The Triumphant Entry
And we come to that wonderful triumphant entry, which I’m not going to expound on any further, except to say that it wasn’t Israel that welcomed Jesus but a crowd of his disciples. They were the ones that laid palm leaves and cloaks on the path in front of him. People like Zacchaeus, people transformed by their King coming to them. And so we come to the short dialogue at the end of the triumphant entry. His disciple are singing praises to their King, in verse 38 the people were singing “Welcome, welcome, welcome with a blessing, Welcome to the King in the name of the Lord! Peace in heaven, and glory on high!” They knew who they were singing to. And yet some of the pharisees in the crowd of onlookers, which we are to take as representative of Israel it’s self, yelled out to Jesus, not King but, “teacher tell your disciples to stop it.” Tell them to stop worshiping you, just a teacher, as king. And Jesus’ response to that , “If they stayed silent, then the stones would be shouting out.” “Jesus is King.”
Conclusion
Luke 19:41-44 “As he approached Jerusalem and saw the city, he wept over it 42 and said, “If you, even you, had only known on this day what would bring you peace—but now it is hidden from your eyes. 43 The days will come upon you when your enemies will build an embankment against you and encircle you and hem you in on every side. 44 They will dash you to the ground, you and the children within your walls. They will not leave one stone on another, because you did not recognize the time of God’s coming to you.”” (Luke 19:40–44 NIV11)

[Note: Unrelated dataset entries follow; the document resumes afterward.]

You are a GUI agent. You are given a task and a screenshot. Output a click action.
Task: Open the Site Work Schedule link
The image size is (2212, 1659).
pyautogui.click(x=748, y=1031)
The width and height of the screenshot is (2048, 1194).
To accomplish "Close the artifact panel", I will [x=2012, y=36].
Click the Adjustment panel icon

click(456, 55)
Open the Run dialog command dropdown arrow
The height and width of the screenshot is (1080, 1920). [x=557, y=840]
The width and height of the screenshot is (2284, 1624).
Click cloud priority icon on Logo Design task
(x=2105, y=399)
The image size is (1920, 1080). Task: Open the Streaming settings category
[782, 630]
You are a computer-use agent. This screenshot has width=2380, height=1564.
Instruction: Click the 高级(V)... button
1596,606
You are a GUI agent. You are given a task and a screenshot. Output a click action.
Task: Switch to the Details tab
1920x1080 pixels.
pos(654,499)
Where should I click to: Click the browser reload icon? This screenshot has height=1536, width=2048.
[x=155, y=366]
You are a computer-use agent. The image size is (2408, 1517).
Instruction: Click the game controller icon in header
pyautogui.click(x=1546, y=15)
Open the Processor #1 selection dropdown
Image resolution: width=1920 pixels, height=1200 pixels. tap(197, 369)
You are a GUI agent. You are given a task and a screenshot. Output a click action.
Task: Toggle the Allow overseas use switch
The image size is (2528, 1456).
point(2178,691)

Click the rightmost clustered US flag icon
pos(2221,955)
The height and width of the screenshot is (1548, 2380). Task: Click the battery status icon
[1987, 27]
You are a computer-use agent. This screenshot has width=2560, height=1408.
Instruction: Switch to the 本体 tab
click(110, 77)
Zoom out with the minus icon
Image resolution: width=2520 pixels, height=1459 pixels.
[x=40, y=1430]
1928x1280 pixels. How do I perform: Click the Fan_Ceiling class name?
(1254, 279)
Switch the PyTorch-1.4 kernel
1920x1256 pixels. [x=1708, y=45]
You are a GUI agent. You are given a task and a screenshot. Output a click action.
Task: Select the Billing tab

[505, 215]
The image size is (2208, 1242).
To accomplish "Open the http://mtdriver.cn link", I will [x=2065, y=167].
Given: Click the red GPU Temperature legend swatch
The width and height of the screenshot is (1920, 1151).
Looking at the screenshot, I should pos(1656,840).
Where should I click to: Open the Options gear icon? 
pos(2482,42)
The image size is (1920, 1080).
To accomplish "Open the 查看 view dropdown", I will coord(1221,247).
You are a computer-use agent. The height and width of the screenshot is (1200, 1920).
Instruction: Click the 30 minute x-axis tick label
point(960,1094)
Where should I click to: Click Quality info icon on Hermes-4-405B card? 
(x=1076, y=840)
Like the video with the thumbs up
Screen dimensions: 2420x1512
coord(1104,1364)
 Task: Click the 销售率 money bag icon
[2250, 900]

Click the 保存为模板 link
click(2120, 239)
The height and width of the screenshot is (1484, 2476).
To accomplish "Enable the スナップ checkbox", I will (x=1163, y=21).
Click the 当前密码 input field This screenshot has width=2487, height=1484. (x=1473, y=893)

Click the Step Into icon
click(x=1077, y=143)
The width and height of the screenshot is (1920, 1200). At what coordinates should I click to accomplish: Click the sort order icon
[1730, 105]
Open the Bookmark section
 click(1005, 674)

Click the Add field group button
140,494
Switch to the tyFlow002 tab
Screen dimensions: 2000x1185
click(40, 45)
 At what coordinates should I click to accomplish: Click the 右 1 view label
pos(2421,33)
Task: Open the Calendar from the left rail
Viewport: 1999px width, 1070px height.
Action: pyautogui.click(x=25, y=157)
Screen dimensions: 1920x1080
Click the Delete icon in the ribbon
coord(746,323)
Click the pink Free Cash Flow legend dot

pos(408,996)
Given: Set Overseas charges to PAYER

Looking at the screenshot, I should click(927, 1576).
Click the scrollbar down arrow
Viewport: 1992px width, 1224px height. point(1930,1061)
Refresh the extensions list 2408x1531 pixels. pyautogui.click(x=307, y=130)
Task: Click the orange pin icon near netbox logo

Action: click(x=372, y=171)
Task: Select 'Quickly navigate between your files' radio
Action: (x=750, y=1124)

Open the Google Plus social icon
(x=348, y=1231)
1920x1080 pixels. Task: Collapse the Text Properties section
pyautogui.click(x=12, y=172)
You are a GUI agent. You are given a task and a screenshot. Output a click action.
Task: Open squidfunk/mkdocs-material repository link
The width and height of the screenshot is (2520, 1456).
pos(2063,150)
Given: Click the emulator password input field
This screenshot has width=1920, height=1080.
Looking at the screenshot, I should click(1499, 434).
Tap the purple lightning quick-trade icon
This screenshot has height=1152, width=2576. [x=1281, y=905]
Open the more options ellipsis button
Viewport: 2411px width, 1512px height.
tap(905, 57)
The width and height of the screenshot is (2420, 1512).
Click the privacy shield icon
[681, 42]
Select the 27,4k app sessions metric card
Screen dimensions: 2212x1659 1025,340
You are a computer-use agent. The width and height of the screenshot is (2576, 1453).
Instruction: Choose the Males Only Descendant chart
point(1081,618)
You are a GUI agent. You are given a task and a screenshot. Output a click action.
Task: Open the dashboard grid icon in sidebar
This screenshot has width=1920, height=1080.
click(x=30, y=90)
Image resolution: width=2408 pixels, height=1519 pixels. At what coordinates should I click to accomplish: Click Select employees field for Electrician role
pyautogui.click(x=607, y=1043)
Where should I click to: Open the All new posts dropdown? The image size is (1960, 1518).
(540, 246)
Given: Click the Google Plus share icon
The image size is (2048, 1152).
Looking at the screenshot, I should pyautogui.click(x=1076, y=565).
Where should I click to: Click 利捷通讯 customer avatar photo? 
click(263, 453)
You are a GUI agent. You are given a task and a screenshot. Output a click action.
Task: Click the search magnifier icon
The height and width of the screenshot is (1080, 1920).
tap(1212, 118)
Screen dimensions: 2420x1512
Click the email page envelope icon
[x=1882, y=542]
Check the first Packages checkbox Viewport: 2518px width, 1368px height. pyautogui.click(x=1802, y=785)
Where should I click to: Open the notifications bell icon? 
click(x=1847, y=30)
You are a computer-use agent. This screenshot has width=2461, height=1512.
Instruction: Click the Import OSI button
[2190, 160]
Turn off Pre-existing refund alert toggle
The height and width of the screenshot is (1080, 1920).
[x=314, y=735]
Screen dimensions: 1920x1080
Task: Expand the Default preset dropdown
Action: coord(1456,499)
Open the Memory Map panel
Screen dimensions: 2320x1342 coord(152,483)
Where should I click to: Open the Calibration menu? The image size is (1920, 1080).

Here at this very moment, the parable of the wicked servant was being acted out. Jerusalem was the wicked servant. And the punishment that the servant endured was to be the same punishment that Israel was to endure. Why? Because as in the end of Chapter 44, [You O’ Israel] didn’t know the moment when God was visiting you.
John in his Gospel (John 1:9–14 ) sums things up well, and brings in contrast the two groups of people and the two responses to jesus the King. “9 [Jesus] The true light that gives light to everyone was coming into the world. 10 He was in the world, and though the world was made through him, the world did not recognize him. 11 He came to that which was his own, but his own did not receive him. 12 Yet to all who did receive him, to those who believed in his name, he gave the right to become children of God— 13 children born not of natural descent, nor of human decision or a husband’s will, but born of God. 14 The Word became flesh and made his dwelling among us. We have seen his glory, the glory of the one and only Son, who came from the Father, full of grace and truth.” (John 1:9–14 NIV11)
How are you going to receive Jesus? We have a choice to make. We can like Zacchaeus, receive the king with changed hearts, and because of the treasure found in Jesus we can live transformed lives. How wonderful it is to live in the light of the King. But that is just one way, we can unfortunately, more times than I would like to admit, welcome Jesus as just another teacher. We can so often say to him, “Jesus you are not king of my life, nor are you king of the Cosmos, and I am not going to follow you, or live my life in the light of your throne.” And to that I say, I have failed to recognize the time when God came to visit. Forgive me Lord, Let me be like Zacchaeus. You are the lord, the king, and I want to follow you.